Gabe takes William's hand, helps him out of the car and says, "Don't worry, we'll take it real slow." When William raises his eyebrows, Gabe just smirks and pulls him towards the entrance.

As it turns out, Gabe's idea of slow is William's idea of way above the speed limit. They start out on the swings, and true, they're not that bad, but William was thinking more along the lines of a merry-go-round.

"Gabe," William whispers as the ride attendant goes around checking everyone's seat restraints. "Gabe, don't read too far into this, but please hold my hand." Gabe doesn't even question it, just laces his fingers tightly with William's and smiles to the seat in front of him as the ride takes off.

It isn't so bad at first, the initial few loops keep them low to the ground and relatively straight.
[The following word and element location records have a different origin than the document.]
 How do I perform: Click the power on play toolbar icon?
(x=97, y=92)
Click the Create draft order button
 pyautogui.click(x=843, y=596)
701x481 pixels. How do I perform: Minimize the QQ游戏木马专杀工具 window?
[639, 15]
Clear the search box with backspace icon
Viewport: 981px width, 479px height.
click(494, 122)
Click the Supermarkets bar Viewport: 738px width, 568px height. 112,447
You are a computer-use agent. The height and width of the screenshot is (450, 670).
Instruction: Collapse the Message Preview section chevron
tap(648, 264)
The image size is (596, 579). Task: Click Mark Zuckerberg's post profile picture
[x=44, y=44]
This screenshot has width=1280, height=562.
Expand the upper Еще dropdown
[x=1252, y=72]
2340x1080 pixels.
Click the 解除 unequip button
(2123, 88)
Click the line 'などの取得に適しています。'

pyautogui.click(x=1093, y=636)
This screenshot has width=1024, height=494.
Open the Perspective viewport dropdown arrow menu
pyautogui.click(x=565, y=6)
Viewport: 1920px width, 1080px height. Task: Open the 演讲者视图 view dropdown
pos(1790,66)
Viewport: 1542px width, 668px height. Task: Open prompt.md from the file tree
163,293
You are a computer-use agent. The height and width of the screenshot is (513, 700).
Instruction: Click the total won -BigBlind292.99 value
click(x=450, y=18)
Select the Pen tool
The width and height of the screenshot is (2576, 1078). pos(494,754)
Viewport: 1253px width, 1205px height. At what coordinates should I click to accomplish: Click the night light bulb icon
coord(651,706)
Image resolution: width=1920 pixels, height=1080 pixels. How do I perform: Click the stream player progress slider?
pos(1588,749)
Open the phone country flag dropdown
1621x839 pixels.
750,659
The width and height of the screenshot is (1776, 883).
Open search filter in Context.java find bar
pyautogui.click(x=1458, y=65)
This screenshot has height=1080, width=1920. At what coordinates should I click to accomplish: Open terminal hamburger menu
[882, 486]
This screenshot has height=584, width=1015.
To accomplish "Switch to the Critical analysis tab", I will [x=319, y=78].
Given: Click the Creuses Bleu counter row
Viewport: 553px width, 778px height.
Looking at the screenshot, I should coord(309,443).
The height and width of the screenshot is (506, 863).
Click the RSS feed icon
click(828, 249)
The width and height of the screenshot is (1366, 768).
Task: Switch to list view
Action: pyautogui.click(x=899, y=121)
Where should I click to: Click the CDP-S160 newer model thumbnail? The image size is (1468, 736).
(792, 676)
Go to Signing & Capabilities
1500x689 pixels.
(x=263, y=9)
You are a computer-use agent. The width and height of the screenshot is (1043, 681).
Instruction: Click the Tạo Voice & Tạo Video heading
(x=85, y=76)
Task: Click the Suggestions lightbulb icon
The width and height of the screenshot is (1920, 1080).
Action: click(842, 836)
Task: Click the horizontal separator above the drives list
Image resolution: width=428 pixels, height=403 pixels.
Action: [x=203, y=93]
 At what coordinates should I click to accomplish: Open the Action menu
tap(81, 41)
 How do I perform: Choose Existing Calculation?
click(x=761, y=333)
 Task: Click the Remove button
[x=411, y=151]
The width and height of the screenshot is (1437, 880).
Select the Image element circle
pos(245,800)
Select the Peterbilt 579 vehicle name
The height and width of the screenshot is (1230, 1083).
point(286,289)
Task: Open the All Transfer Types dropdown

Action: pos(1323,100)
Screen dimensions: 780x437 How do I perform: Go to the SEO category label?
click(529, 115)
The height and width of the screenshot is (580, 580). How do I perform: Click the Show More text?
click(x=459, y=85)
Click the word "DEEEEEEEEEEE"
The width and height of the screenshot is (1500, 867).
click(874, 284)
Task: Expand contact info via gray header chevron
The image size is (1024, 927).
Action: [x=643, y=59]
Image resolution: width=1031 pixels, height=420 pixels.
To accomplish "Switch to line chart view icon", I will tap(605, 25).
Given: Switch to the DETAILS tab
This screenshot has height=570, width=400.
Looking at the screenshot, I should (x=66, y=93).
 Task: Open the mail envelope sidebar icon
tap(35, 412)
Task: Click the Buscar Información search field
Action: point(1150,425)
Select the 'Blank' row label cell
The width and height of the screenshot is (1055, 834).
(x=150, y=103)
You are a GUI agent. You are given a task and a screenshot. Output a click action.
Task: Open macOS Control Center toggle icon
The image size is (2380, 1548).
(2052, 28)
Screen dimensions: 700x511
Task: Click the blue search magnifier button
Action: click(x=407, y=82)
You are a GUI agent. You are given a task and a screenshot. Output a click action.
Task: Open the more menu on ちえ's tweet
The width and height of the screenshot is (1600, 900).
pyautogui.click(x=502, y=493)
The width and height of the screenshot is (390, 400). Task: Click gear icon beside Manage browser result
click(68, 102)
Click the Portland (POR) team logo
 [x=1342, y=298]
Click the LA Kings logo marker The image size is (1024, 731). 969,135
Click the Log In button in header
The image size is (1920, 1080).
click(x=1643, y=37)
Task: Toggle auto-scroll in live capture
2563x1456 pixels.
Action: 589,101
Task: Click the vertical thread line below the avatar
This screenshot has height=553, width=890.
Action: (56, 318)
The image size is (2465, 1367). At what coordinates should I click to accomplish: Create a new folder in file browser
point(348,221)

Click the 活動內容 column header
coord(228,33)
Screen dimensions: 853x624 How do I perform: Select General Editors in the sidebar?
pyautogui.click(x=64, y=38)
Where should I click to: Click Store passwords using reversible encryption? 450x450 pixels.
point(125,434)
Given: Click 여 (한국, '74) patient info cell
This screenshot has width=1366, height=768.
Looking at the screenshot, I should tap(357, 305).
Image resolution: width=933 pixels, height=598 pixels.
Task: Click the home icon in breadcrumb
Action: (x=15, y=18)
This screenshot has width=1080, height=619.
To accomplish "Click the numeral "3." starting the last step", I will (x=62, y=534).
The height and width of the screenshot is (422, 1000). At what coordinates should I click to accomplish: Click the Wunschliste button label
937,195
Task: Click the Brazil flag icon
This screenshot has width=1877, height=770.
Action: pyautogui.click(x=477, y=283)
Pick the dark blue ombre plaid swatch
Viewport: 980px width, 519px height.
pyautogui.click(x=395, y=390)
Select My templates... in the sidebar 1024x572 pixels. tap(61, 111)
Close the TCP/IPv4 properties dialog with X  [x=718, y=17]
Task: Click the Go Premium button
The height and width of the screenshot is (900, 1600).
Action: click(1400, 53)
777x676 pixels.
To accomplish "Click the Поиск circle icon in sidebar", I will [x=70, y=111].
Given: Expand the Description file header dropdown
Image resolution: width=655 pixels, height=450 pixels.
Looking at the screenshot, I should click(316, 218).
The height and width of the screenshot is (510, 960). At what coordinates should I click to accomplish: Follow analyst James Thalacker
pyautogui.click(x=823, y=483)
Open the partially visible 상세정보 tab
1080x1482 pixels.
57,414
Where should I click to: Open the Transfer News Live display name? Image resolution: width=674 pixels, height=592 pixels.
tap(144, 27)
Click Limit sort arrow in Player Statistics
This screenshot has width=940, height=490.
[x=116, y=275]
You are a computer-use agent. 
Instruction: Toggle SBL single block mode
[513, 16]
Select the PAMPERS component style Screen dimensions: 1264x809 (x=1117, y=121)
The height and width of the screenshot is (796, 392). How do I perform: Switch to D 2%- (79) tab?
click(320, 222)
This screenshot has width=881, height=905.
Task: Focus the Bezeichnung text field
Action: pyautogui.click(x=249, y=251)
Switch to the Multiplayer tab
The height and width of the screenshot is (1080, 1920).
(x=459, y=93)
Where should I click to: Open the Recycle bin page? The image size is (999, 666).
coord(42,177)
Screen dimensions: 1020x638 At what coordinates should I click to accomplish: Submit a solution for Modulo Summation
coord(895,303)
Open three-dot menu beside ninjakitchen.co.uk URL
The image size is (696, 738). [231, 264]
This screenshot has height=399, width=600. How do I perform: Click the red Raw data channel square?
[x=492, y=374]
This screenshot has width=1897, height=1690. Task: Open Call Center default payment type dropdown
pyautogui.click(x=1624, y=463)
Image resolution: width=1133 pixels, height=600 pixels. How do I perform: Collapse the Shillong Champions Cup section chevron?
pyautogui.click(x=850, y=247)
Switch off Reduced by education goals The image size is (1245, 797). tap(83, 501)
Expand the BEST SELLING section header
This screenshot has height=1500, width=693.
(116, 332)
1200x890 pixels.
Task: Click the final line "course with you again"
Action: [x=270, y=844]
But after thirty seconds or so, they're higher and faster and titled at an angle and the ride attendant is yelling up to them. Something about hands inside the swing at all times.

William shoots a death glare at Gabe and growls, "Don't you dare let go." Gabe will later say he couldn't hear William over the sound of the wind whooshing in his ears, and he just smirks before he pulls his fingers from William's iron grasp, and goes shooting out to the left.

William's first thought when he sees Gabe go flying is, Holy shit! followed by, Oh my God! and then he ends on a lighter note with, No dick tonight. But Gabe is laughing, or at least it looks like that. He could be choking. ...Or crying. Or both, but most likely that's just William.